* What needs to be done: In the forum thread on the locus problem, what geometric figure is the locus, and where is its center?

* Supplied text:
Question: A point moves in the x-y plane so that the sum of the squares of its distances from the three fixed points $(x_1, y_1)$, $(x_2, y_2)$, and $(x_3, y_3)$ is always $a^2$ . Find the equation of the locus of the point and interpret it geometrically. Explain why $a^2$ cannot be less than the sum of the squares of the distances of the three points from their centroid.
The locus of the points can be found by just using letting the point be $(x,y)$ and using the distance formula.
I am new to this format so excuse me for doing this:
Let $S_1$=$(x_1+x_2+x_3)$, $S_2$=$((x_1)^2+(x_2)^2+(x_3)^2)$, $S_3$=$(x_1x_2+x_1x_3+x_2x_3)$
Also let $S_4$,$S_5$,$S_6$ be similar expressions but with $y$
After some tedious algebra you can say that $$(x-(S_1)/3)^2+(y-(S_4)/3)^2=a^2/3-2/9(S_2+S_5-S_3-S_6)$$ Hence this is a circle centred about the centroid.
Now here is where my problem lies, only an unofficial solution exists and it's at this point that they jump to the conclusion that if $a^2$ is less than the sum of distances from the centroid to each of the points then the radius would have to be negative hence that would be impossible.
I cannot understand how they came to that conclusion so if someone could help me finish this line of reasoning I would be grateful.
I did come up with my own solution but I'd like to understand the other solution as well, here's my solution if anyone's interested:
The locus can also be found by drawing 3 circles with radii $r_1$,$r_2$,$r_3$ each centred about the points $(x_1, y_1)$, $(x_2, y_2)$, and $(x_3, y_3)$ where $r_1^2$+$r_2^2$+$r_3^2$=$a^2$.
You can justify this by looking at the equation immediately after applying the distance formula to each of the points.
Now, every point in the locus is a point where the 3 circles intersect in any possible configuration of the radii.
The minimum of the sum of squares of the radii occurs when all the radii are equal by the RMS-AM-GM inequality and this only occurs at the centroid hence the minimum of $a^2$ is the sum of the squares of the distances between the centroid and the points.
Therefore, $a^2$ cannot be less than this sum.
Let $\bar{x} = {1 \over 3} (x_1+x_2+x_3)$.
Then $\sum_k \|x-x_k\|^2 = 3 \|x\|^2 + \sum_k \|x_k\|^2 - 3 \cdot 2 x^T \bar{x}$ and
$\sum_k \| x_k -\bar{x}\|^2 = 3 \|\bar{x}\|^2 + \sum_k \|x_k\|^2 - 3 \cdot 2\|\bar{x}\|^2 = \sum_k \|x_k\|^2 - 3\|\bar{x}\|^2$.
Hence \begin{eqnarray} \sum_k \|x-x_k\|^2 &=& 3 \|x\|^2+ \sum_k \| x_k -\bar{x}\|^2 + 3\|\bar{x}\|^2- 3 \cdot 2 x^T \bar{x} \\ &=& 3 \|x-\bar{x}\|^2+\sum_k \| x_k -\bar{x}\|^2 \end{eqnarray} and so the equation reduces to $3 \|x-\bar{x}\|^2 = a^2-\sum_k \| x_k -\bar{x}\|^2$

* Stored data:
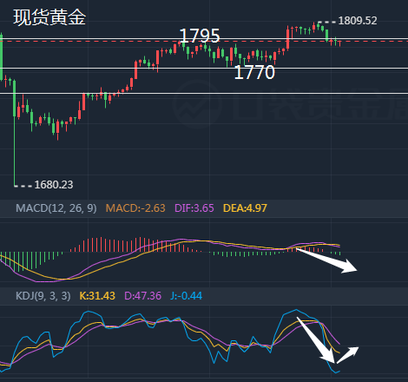
Task: Open MACD(12, 26, 9) indicator settings
Action: [56, 208]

* Response: The locus is a circle centered at the centroid of the three fixed points.